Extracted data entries
──────────

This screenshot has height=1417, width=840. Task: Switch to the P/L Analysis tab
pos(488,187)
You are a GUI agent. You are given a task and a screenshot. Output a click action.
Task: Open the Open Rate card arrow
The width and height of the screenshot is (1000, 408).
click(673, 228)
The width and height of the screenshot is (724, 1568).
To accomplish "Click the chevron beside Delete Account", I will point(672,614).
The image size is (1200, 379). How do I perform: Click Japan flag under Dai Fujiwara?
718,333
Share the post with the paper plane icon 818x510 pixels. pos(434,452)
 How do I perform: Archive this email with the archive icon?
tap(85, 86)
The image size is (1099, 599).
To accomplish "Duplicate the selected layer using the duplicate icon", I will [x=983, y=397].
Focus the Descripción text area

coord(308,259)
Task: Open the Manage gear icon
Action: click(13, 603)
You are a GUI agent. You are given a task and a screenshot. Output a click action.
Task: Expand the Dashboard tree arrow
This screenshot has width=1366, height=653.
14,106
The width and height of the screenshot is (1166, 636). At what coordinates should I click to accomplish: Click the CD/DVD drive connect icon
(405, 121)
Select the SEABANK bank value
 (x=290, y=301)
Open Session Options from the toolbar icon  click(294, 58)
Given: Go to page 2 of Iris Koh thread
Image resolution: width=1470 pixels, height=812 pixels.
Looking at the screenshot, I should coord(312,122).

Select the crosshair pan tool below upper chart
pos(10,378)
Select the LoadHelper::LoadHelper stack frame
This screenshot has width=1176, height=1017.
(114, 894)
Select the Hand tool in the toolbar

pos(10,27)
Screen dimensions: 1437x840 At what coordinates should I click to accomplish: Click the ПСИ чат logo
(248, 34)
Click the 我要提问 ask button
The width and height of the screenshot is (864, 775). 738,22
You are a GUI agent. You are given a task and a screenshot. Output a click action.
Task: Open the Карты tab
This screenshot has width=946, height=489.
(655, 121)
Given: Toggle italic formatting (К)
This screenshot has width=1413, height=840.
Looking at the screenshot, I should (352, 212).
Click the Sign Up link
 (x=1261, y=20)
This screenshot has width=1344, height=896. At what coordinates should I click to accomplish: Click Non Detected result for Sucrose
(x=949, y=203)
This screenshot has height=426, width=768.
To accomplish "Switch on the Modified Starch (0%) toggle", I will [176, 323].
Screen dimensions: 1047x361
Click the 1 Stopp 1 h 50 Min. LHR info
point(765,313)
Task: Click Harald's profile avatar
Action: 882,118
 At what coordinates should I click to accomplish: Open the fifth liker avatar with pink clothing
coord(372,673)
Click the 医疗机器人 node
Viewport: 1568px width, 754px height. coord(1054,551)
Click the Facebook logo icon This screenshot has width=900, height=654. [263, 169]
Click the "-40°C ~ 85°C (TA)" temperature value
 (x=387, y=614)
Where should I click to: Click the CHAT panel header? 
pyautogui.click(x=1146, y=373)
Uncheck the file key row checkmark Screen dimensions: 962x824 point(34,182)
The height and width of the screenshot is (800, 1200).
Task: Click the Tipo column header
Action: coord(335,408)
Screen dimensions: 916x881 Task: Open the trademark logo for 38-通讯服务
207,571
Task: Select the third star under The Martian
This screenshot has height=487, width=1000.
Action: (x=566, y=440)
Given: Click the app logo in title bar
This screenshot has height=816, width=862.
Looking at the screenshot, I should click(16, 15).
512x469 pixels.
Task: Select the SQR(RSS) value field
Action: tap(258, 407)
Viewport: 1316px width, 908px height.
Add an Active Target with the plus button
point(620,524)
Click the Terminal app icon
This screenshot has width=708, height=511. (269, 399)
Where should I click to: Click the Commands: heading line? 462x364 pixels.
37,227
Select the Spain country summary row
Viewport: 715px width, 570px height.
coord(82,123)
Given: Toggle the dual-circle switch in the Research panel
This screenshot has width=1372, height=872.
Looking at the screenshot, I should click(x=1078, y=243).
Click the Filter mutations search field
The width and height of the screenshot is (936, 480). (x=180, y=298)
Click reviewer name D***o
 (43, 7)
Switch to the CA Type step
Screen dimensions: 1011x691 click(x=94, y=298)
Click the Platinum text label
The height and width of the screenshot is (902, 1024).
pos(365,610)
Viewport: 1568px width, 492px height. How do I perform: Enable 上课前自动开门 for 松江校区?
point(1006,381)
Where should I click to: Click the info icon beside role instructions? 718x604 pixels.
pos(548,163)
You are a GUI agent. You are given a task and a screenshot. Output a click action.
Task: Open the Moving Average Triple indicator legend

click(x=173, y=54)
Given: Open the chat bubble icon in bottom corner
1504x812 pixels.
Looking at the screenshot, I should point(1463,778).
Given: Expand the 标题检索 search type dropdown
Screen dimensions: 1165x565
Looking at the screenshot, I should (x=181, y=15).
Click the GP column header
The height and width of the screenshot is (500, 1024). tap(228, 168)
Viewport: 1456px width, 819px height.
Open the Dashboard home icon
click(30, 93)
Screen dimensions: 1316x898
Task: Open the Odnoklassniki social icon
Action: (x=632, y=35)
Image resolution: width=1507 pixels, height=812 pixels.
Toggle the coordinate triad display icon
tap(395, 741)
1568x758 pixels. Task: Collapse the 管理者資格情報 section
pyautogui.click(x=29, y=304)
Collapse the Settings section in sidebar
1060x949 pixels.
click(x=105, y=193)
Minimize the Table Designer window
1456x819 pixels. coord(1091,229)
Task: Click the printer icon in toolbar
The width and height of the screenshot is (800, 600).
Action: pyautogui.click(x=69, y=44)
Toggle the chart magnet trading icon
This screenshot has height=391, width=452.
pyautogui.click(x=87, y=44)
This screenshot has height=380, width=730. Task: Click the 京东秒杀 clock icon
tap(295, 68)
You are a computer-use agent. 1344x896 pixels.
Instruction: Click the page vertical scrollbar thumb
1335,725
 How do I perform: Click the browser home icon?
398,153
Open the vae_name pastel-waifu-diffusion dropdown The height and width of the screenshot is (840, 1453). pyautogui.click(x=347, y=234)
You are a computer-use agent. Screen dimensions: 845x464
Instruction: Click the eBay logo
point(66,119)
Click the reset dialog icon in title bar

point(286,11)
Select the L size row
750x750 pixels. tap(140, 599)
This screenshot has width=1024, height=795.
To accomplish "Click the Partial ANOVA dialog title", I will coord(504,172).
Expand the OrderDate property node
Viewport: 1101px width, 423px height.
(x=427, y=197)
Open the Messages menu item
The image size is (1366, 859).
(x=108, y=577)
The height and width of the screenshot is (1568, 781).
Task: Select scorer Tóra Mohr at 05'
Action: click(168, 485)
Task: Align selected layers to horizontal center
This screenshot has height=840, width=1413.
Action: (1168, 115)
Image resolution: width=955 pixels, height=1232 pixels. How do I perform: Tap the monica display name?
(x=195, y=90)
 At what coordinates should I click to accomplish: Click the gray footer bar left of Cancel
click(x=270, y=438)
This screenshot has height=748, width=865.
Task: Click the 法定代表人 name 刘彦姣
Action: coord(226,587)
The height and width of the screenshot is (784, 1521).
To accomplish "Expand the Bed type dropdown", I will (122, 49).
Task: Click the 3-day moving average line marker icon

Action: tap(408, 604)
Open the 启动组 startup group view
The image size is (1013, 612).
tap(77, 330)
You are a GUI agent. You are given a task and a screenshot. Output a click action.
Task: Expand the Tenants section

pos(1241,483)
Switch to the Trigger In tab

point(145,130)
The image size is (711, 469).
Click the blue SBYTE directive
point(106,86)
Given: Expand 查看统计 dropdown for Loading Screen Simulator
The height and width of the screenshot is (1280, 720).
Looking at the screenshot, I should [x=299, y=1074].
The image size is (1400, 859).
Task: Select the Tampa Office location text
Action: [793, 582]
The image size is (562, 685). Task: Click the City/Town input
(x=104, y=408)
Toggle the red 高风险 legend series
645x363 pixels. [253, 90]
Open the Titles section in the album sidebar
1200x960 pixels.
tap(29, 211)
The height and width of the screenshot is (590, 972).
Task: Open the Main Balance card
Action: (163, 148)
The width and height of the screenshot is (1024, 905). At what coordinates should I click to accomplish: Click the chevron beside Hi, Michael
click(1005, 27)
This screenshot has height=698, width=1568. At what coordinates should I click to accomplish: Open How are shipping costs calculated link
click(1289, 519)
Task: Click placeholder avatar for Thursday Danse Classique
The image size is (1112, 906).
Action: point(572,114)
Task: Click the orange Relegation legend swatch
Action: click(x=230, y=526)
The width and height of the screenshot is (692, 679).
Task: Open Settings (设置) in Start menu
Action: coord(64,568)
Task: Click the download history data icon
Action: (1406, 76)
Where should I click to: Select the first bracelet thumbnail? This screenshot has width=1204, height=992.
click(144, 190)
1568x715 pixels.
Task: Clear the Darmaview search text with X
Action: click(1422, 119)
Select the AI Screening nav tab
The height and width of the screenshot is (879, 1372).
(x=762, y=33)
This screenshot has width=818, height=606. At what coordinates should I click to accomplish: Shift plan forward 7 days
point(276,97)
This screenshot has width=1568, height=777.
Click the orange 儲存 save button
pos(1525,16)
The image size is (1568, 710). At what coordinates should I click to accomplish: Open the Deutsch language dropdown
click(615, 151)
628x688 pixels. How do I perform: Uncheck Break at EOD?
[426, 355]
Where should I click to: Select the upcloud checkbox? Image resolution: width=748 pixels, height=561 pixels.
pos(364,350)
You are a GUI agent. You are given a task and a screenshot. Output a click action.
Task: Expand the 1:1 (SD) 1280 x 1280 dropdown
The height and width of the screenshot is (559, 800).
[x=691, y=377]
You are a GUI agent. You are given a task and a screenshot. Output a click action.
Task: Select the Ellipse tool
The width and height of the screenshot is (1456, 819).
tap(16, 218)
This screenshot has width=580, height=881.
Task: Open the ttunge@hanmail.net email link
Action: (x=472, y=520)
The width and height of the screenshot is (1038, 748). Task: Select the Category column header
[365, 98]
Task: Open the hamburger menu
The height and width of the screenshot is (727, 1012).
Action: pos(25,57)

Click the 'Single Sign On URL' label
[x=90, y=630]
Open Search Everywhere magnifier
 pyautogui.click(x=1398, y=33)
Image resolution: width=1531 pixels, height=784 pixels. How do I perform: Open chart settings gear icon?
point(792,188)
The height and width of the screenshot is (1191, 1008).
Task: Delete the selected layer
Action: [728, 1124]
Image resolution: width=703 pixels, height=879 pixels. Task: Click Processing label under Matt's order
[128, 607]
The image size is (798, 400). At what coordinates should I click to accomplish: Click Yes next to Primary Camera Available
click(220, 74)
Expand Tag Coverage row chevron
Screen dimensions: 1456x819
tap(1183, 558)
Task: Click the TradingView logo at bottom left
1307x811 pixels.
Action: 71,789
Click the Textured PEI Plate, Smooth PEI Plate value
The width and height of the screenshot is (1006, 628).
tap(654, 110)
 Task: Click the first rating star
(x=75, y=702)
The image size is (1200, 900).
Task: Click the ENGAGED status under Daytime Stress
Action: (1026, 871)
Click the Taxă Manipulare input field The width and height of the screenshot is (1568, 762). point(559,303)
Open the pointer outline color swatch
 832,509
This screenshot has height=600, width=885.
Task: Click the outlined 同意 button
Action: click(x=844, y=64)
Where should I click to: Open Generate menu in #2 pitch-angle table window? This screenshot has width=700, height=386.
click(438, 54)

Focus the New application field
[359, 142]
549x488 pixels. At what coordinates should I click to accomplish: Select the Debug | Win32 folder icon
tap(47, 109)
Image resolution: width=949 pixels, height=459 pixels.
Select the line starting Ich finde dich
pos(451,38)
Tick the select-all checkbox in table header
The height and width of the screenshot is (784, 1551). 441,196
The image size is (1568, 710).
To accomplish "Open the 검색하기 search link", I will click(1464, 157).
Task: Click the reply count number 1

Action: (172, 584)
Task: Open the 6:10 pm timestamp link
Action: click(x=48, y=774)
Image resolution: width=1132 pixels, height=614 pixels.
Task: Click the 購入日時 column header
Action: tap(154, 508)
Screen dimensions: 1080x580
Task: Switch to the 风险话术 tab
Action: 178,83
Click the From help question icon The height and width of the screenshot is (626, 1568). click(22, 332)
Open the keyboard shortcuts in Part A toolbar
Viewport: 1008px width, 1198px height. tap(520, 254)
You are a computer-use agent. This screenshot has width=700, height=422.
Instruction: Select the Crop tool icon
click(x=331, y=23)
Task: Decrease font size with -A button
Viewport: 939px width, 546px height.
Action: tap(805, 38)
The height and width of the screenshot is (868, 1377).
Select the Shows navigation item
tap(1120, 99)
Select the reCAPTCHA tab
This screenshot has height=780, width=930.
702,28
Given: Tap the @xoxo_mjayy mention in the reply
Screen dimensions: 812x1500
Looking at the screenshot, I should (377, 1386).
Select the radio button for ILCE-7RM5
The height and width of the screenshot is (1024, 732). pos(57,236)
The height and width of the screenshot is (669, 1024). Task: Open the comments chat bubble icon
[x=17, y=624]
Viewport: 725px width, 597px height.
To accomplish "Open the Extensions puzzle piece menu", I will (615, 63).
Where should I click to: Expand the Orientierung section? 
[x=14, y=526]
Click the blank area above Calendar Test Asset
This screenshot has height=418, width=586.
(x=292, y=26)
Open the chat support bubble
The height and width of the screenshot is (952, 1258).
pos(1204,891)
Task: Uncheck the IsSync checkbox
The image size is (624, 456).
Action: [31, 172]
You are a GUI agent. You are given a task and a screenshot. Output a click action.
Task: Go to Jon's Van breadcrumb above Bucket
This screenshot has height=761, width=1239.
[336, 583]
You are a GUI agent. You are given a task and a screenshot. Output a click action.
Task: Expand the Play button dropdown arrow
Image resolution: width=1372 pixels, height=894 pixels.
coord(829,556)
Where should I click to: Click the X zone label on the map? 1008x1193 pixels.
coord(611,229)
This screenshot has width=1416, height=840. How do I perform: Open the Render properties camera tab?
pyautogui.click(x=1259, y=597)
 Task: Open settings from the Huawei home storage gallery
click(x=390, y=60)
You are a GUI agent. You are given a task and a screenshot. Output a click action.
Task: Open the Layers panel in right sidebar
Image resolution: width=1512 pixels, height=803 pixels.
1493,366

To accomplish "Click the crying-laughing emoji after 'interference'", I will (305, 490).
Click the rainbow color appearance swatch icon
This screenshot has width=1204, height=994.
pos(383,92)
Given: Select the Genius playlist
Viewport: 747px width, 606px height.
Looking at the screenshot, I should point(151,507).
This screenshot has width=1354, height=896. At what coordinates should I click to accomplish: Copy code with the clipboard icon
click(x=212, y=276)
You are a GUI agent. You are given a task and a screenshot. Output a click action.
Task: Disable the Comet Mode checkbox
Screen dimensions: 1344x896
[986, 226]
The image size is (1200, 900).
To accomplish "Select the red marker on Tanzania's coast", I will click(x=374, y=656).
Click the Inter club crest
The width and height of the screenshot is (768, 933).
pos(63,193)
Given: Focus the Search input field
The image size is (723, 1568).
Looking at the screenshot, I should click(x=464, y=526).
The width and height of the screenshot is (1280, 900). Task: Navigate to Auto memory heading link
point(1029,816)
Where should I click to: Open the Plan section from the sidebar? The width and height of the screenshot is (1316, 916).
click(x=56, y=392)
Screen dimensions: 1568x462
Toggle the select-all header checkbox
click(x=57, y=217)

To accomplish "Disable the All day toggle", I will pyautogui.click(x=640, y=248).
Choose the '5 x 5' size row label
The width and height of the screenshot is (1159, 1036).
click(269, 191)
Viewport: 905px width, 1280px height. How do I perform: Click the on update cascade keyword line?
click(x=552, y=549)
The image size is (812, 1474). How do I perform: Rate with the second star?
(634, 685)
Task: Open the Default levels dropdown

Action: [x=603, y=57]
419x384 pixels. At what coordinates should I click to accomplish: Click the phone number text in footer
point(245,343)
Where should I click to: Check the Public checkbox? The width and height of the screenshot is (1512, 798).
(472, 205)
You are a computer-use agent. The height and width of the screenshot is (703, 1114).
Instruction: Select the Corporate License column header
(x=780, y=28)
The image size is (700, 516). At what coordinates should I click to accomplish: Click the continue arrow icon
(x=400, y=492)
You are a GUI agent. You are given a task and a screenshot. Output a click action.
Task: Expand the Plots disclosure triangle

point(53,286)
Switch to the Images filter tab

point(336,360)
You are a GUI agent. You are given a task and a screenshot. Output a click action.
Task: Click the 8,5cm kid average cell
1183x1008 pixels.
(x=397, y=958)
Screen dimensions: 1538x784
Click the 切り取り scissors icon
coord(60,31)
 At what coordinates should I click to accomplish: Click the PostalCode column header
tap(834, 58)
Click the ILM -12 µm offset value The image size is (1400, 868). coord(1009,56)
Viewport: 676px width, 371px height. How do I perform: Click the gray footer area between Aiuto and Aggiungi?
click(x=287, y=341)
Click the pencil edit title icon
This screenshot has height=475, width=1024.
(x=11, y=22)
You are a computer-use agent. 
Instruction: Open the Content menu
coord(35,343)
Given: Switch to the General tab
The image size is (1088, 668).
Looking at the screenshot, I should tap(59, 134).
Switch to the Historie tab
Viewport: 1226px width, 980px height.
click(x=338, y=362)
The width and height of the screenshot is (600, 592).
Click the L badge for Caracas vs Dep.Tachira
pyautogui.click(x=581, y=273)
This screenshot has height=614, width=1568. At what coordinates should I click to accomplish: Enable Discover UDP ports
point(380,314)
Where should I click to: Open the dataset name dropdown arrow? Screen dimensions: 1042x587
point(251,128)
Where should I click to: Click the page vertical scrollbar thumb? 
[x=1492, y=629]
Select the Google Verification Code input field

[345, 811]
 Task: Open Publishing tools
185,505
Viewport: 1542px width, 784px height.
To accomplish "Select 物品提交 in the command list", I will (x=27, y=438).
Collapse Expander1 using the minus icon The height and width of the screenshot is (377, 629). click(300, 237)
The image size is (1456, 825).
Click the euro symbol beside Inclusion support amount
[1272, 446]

──────────

• [WRITTEN REQUEST]
Copy the items word for word, beginning at the line that contains "This screenshot has height=614, width=1568." and continuing through the end of the items.

• [THE OUTPUT]
This screenshot has height=614, width=1568. At what coordinates should I click to accomplish: Enable Discover UDP ports
point(380,314)
Where should I click to: Open the dataset name dropdown arrow? Screen dimensions: 1042x587
point(251,128)
Where should I click to: Click the page vertical scrollbar thumb? 
[x=1492, y=629]
Select the Google Verification Code input field

[345, 811]
 Task: Open Publishing tools
185,505
Viewport: 1542px width, 784px height.
To accomplish "Select 物品提交 in the command list", I will (x=27, y=438).
Collapse Expander1 using the minus icon The height and width of the screenshot is (377, 629). click(300, 237)
The image size is (1456, 825).
Click the euro symbol beside Inclusion support amount
[1272, 446]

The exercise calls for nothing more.